Whenever a line below includes the word "agent", copy that line.

▸ DATA SUPPLIED:

※ ※ ※

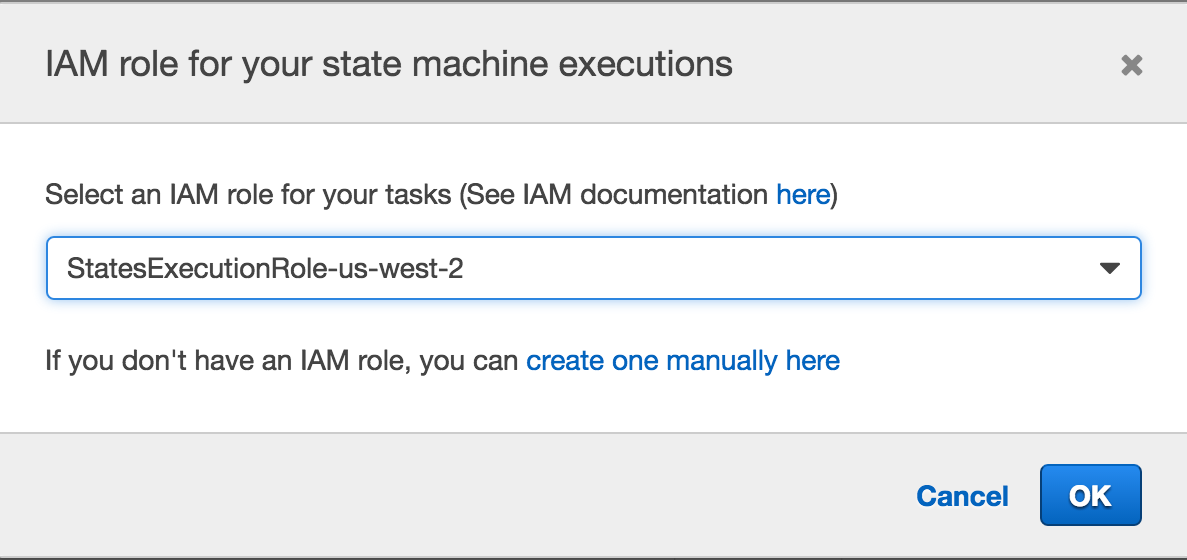Click the X icon in dialog header
Image resolution: width=1187 pixels, height=560 pixels.
1131,66
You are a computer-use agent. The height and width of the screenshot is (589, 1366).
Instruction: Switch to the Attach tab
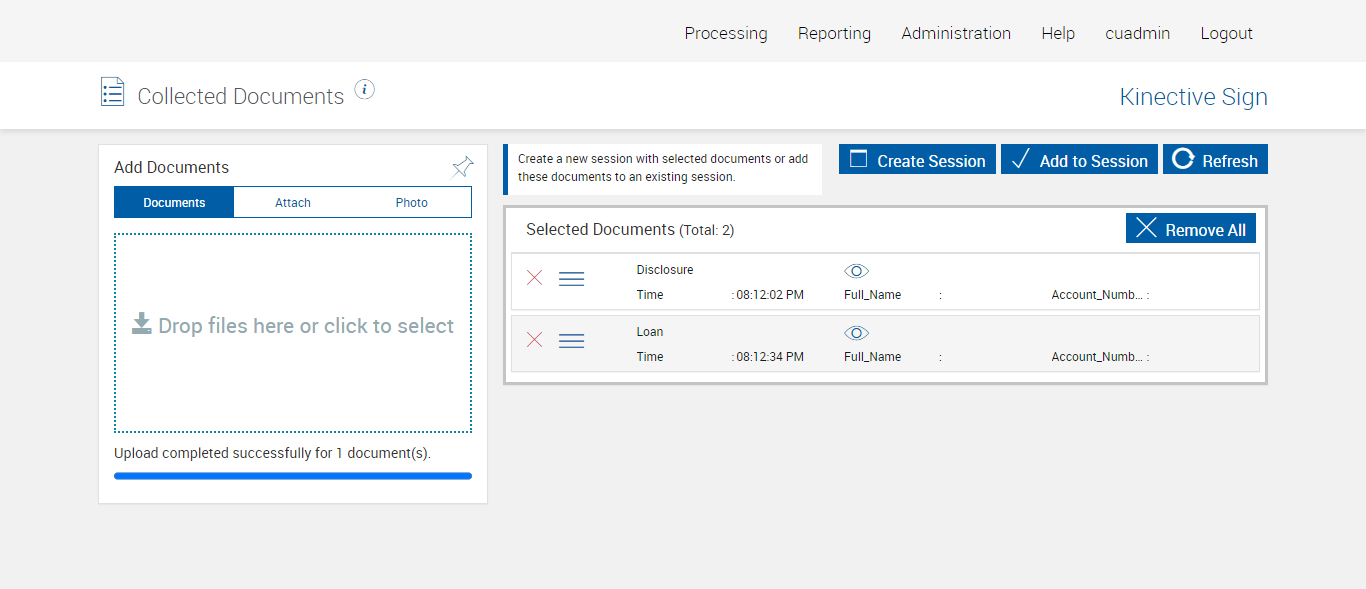coord(293,202)
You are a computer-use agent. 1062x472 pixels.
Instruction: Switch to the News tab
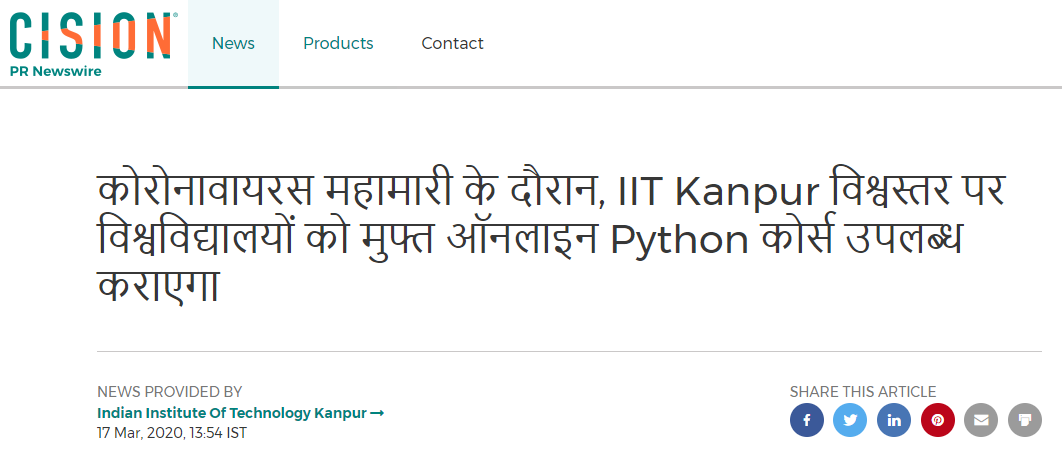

※ ※ ※

▸ TASK ANSWER:
You are a computer-use agent. The height and width of the screenshot is (589, 1366).
You are a computer-use agent. 1062x472 pixels.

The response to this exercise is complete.